Il Maresciallo, nell’intervista, si dice ispirato da quarant’anni dai valori dell’ordine e della disciplina, definendosi «umile servitore dello Stato». Devono averlo recentemente abbandonato questi valori a giudicare dall’arresto nel 2008, alla tenera età di 73 anni, con l’accusa di essersi “posto al centro di un’articolata rete di rapporti clientelari con funzionari pubblici e privati, anche di notevole livello, realizzando con essi un continuo scambio di “favori”, finalizzato a reciproca utilità” (fonte CuneoCronaca.it).
Mah, non per alimentare una interpretazione dietrologica dalla quale mi ritengo distante anni luce. Ma secondo me, sulla vicenda Peci, non ce l’hanno raccontata giusta. E, soprattutto, non ce l’hanno ancora raccontata tutta.
▬▬▬▬▬▬
> _Esercizi da svolgere_
1. Elenca per favore tutti i numeri che compaiono nel testo sul Maresciallo, sia in cifre sia in lettere.
2. Completa il testo sul Maresciallo scrivendo il seguito dopo la sua ultima frase.
I dati non hanno alcun ruolo in questo lavoro.
▬▬▬▬▬▬
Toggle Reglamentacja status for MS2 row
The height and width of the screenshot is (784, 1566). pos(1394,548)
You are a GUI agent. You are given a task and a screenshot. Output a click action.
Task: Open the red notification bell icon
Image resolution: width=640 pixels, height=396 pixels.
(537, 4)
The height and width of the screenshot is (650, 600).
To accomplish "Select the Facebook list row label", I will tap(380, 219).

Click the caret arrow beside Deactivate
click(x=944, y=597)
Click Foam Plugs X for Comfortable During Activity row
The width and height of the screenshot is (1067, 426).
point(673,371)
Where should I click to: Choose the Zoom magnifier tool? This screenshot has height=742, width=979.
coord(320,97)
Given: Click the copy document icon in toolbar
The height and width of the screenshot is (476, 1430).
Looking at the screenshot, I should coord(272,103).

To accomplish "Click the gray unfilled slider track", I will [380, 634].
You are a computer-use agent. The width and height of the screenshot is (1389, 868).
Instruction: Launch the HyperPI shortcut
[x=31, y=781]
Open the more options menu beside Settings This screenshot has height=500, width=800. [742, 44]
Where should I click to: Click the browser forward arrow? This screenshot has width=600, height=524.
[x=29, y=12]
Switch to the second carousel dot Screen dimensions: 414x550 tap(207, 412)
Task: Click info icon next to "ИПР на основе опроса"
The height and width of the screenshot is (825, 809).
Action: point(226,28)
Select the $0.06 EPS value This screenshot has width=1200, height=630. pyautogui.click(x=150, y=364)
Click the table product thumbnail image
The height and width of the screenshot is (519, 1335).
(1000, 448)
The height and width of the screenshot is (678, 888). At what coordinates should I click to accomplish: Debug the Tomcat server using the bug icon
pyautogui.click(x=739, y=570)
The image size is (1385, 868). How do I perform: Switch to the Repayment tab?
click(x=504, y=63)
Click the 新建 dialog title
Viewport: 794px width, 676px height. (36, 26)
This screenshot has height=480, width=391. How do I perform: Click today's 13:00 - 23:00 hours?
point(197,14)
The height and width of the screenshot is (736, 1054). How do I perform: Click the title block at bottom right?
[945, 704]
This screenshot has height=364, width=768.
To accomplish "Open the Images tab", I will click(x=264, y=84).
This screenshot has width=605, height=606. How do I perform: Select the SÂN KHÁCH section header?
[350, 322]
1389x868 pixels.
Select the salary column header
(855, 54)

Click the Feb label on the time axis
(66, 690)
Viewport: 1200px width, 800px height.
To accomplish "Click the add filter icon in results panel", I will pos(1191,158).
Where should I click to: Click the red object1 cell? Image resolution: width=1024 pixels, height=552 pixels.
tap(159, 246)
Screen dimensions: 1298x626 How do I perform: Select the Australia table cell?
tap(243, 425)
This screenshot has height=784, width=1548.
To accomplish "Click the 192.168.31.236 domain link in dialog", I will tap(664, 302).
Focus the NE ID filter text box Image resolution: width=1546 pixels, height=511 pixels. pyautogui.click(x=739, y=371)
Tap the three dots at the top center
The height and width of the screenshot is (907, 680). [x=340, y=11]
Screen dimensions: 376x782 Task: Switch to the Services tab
▬▬▬▬▬▬
> _Risultati finali_
1.
- quaranta («quarant’anni»)
- 2008
- 73

2.
Giorgio Guidelli è un giovane giornalista del Resto del Carlino che ha già pubblicato tre libri sugli anni di piombo, il primo dei quali "Operazione Peci, storia di un sequestro mediatico" una vera e propria rilettura di uno dei capitoli più efferati dell’intera storia brigatista (il sequestro-assassinio di Roberto Peci, fratello del grande pentito Patrizio, ad opera delle Brigate rosse-Partito della Guerriglia). Il rapimento fu un tentativo di Giovanni Senzani, stratega e ideologo di punta dell’ultima stagione brigatista, di utilizzare e servirsi dei mass media per accreditare se stessi, attraverso il delitto. Per realizzare questo lavoro, Guidelli ha dovuto analizzare una montagna di carte processuali e questo gli ha consentito di diventare l'esperto più accreditato di quella vicenda tragica ed al tempo stesso non completamente chiarita. Ad esempio, basti citare che il giornalista non è riuscito a recuperare le versioni integrali dei 7 comunicati emessi dalle Br durante i 55 giorni del sequestro Peci essendo disponibili solo i loro estratti utilizzati nelle aule del Tribunale.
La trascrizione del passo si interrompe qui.